É chocante o fato de que em Nova York, uma das cidades mais ricas dos Estados Unidos, ocorra enterros de pobres em enormes valas comuns, mostrando que a barbárie capitalista e o conceito de civilização estão cada dia mais distantes, separados pela ganância e pelo egoísmo doentio. A maior cidade dos EUA é sede das duas maiores bolsas de valores do mundo e abriga a maioria dos bilionários, mas tem uma das piores políticas de segregação social que a selvageria neoliberal produz.
A história da Amazônia mostra o quanto este modelo econômico é prejudicial para o ecossistema e a maioria das pessoas que nele vive. A falta de transparência política, a prevalência de interesses exógenos e nocivos à região, a exclusão sistemática das populações urbanas e rurais e dos povos indígenas na concepção e na efetiva organização, execução e gerenciamento do território põe em risco a integridade da região e do seu povo.
A crise do coronavírus desmascarou uma estrutura social inviável para a maioria da população: o sistema de saúde cada vez mais sucateado pelas medidas neoliberais; o crescente processo de privatização do saneamento básico, transformando os serviços de abastecimento de água e esgotamento sanitário em privilégios de poucos; as políticas excludentes de moradia, que obrigam grandes contingentes de pessoas a viverem em palafitas, favelas e periferias sem infraestruturas; o sistema de transporte público, que desrespeita cotidianamente os cidadãos e trabalhadores; salários insuficientes para satisfazerem o mínimo das necessidades; e a morosidade da ajuda e proteção aos pobres.

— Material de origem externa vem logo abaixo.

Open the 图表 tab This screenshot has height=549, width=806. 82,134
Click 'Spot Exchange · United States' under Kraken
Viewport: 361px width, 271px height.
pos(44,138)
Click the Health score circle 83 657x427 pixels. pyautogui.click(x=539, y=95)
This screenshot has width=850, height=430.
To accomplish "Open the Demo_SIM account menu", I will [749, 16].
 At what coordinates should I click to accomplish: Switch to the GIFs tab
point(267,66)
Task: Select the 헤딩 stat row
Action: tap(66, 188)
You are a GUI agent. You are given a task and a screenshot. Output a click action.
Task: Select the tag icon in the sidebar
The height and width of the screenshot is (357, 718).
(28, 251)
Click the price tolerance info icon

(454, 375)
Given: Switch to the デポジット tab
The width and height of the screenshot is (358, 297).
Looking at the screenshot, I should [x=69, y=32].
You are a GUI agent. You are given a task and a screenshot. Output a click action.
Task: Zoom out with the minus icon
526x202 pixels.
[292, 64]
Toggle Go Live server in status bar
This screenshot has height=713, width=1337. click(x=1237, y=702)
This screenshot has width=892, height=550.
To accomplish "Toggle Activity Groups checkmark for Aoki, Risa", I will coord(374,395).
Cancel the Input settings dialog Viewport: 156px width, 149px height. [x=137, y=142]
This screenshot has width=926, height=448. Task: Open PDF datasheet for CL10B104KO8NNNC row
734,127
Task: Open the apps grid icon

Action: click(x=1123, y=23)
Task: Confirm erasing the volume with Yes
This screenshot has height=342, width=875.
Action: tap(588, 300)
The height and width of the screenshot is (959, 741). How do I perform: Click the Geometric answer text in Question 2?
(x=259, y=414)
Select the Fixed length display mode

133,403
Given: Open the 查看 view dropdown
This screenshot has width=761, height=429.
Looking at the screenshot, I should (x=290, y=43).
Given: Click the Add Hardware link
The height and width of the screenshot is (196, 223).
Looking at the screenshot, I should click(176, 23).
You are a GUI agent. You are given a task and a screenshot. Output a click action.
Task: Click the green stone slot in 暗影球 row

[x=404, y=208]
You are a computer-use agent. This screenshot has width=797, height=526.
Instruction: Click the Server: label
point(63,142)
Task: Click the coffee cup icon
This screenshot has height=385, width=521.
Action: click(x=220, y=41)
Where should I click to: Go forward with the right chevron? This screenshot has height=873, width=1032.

É urgente que a sociedade se mobilize para pensar e colocar em prática outro modelo de economia. Um modelo econômico diferente. Trata-se de visualizar uma economia, que segundo o Papa Francisco, faz viver e não mata, inclui e não exclui, humaniza e não desumaniza, cuida da criação e não a depreda. É necessário, portanto, corrigir os modelos de crescimento incapazes de garantir ao meio ambiente, o acolhimento da vida, o cuidado da família, a equidade social, a dignidade dos trabalhadores e os direitos das futuras gerações.
Sandoval Alves Rocha Fez doutorado em ciências sociais pela PUC-RIO. Participa da coordenação do Fórum das Águas do Amazonas e associado ao Observatório Nacional dos Direitos a água e ao saneamento (ONDAS). É membro da Companhia de Jesus, trabalha no Intituto Amazonizar da PUC-Rio, sediado em Manaus.